Disclaimer: Each party hereby represents and warrants that (a) the execution and delivery of the Quote attached to these terms and conditions by such party has been authorized by all requisite company action of such party, (ii) the Quote and these terms and conditions are a valid and binding obligation of such party, enforceable in accordance with its terms, subject to laws of general applicability relating to bankruptcy, insolvency and the relief of debtors, and (iii) such party is under no contractual or other obligation or restriction that is inconsistent with its execution or performance of the Quote or these terms and conditions. Netsertive further represents and warrants that it shall perform the Services in a professional, competent and workmanlike manner in accordance with standards of quality prevailing in the industry. EXCEPT AS EXPRESSLY PROVIDED IN THIS SECTION 7, NETSERTIVE MAKES NO WARRANTIES, EXPRESS OR IMPLIED, AND ALL OTHER WARRANTIES, INCLUDING WARRANTIES OF MERCHANTIBILITY, NONINFRINGEMENT AND FITNESS FOR A PARTICULAR PURPOSE ARE HEREBY DISCLAIMED.
(a) If the Services include call tracking, monitoring and recording services, Client hereby consents to any and all call recording, tracking and monitoring provided by Netsertive (or its agents, employees or affiliates) hereunder. Client acknowledges that it is responsible for notifying and obtaining consent to any call recording, tracking or monitoring from all of its agents, employees, independent contractors, or other third parties who may be recorded or monitored in connection with the Services. Client agrees to provide and/or obtain all notices, consents and permissions related to call recording, tracking, and monitoring as may be required by applicable laws or regulations.

* _Data records_:

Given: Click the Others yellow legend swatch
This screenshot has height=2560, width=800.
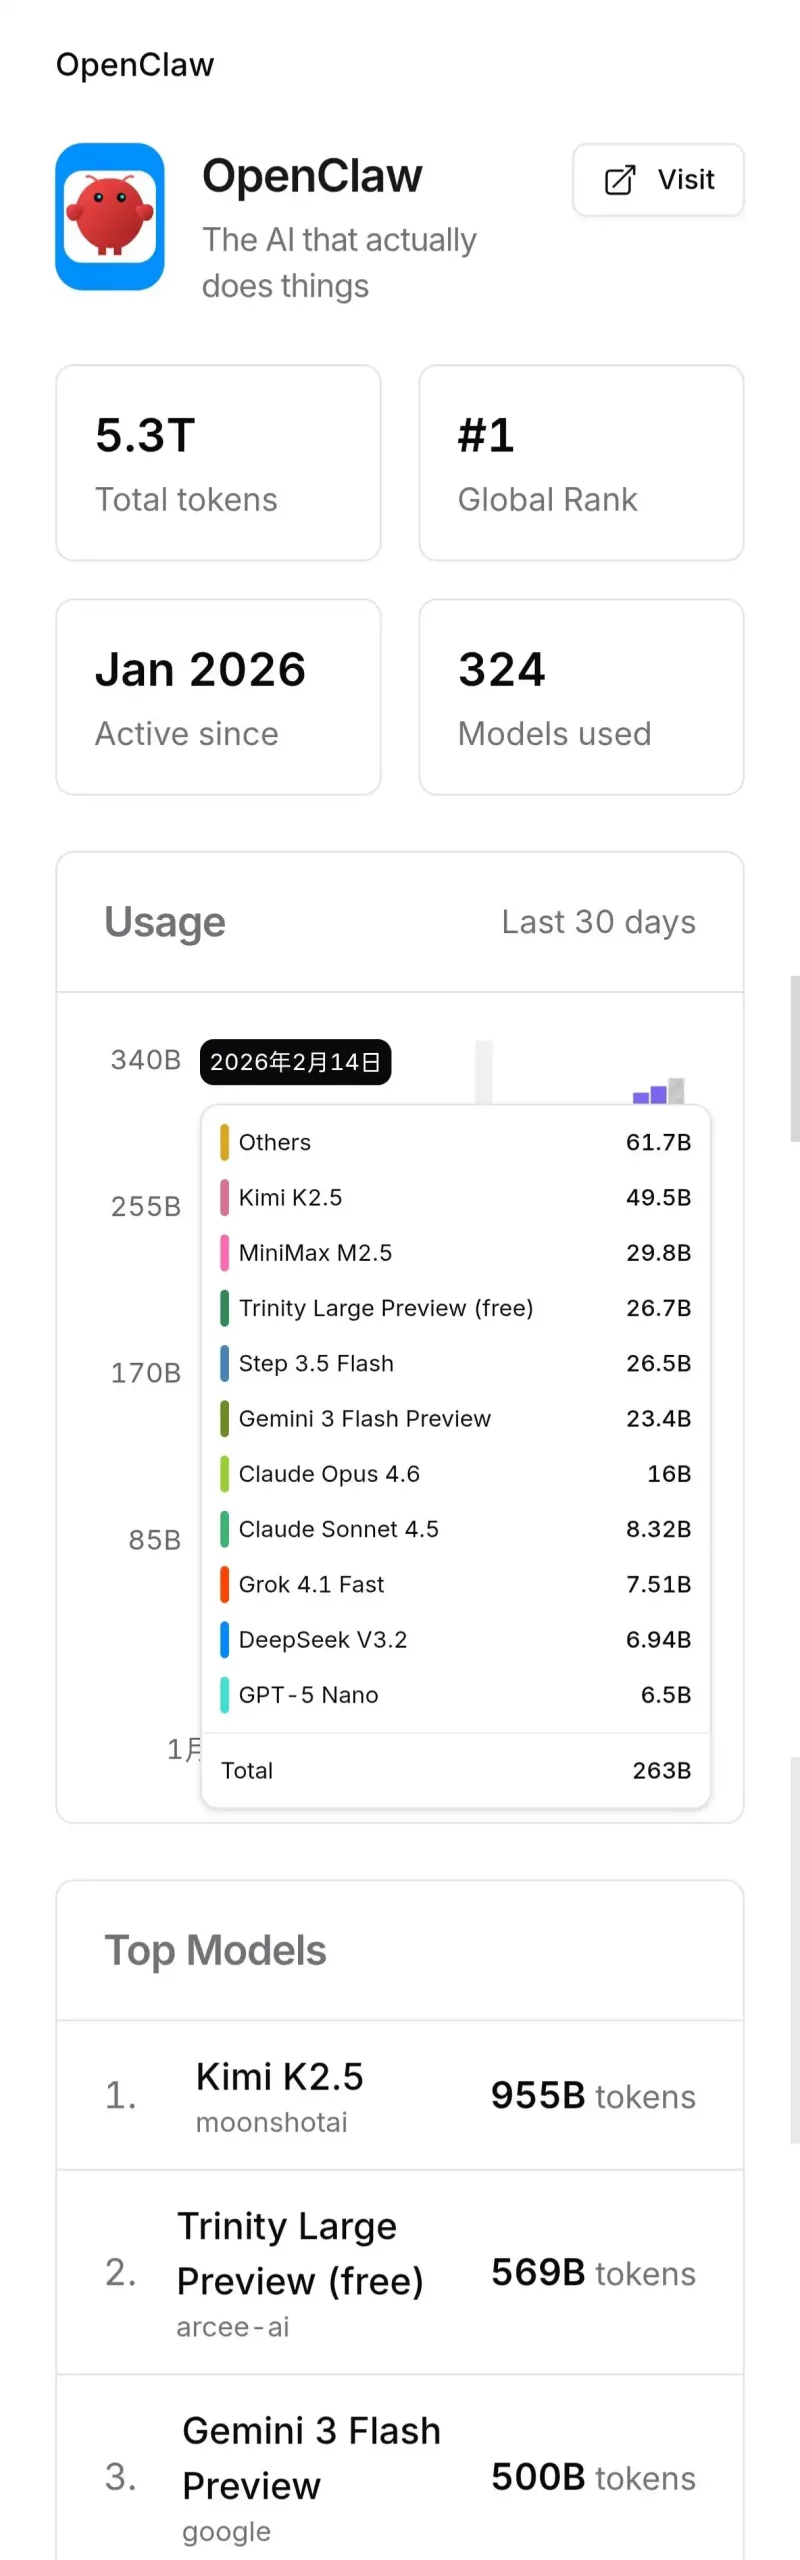Looking at the screenshot, I should click(x=225, y=1142).
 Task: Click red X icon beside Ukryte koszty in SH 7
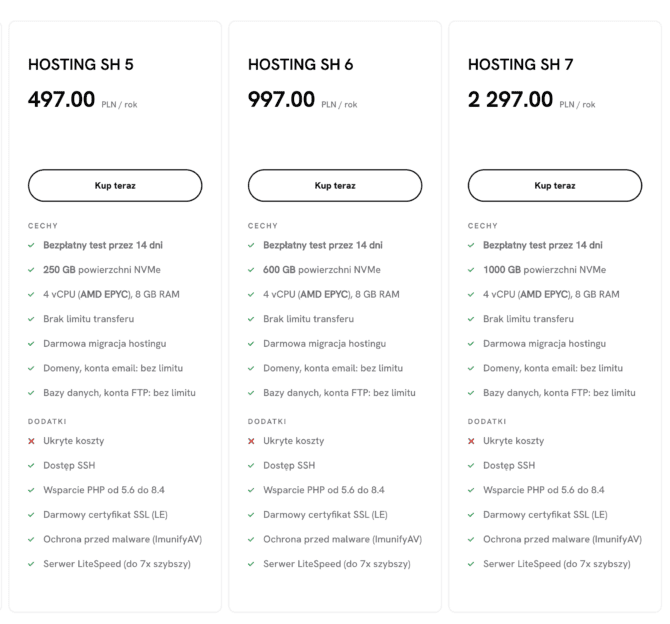point(472,441)

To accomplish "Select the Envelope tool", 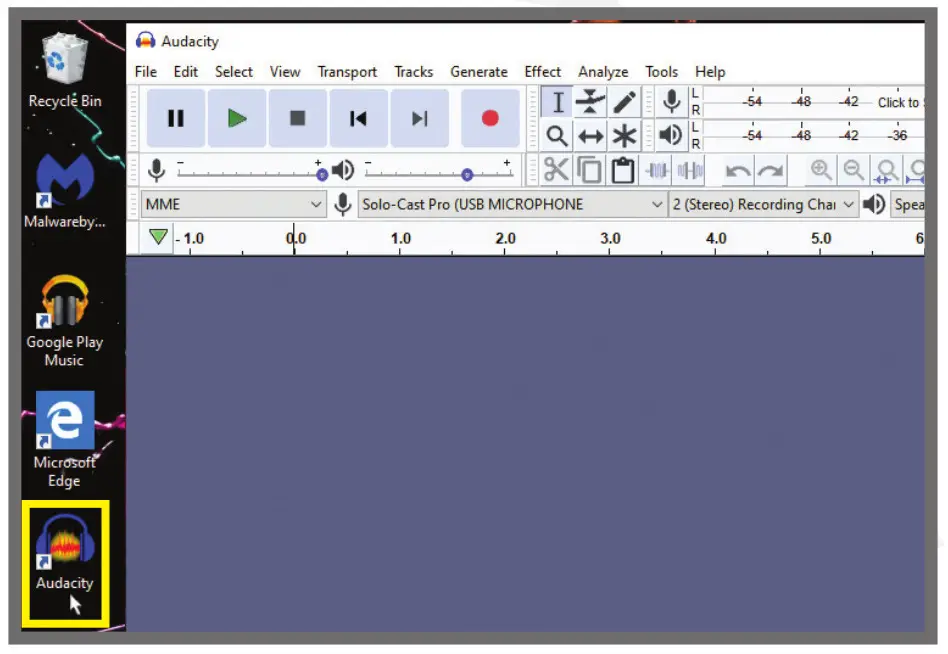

* _What you will do_:
A. From the terms and conditions excerpt, list everyone from whom the Client is responsible for notifying and obtaining consent to call recording, tracking or monitoring.
B. Repeat every one of the entries word for word, omitting the pictures.

* _Answers for this exercise_:
A.
- Its agents
- Its employees
- Independent contractors
- Other third parties who may be recorded or monitored in connection with the Services

B.
Given: Click the Others yellow legend swatch
This screenshot has height=2560, width=800.
Looking at the screenshot, I should click(x=225, y=1142).
 Task: Click red X icon beside Ukryte koszty in SH 7
point(472,441)

To accomplish "Select the Envelope tool", 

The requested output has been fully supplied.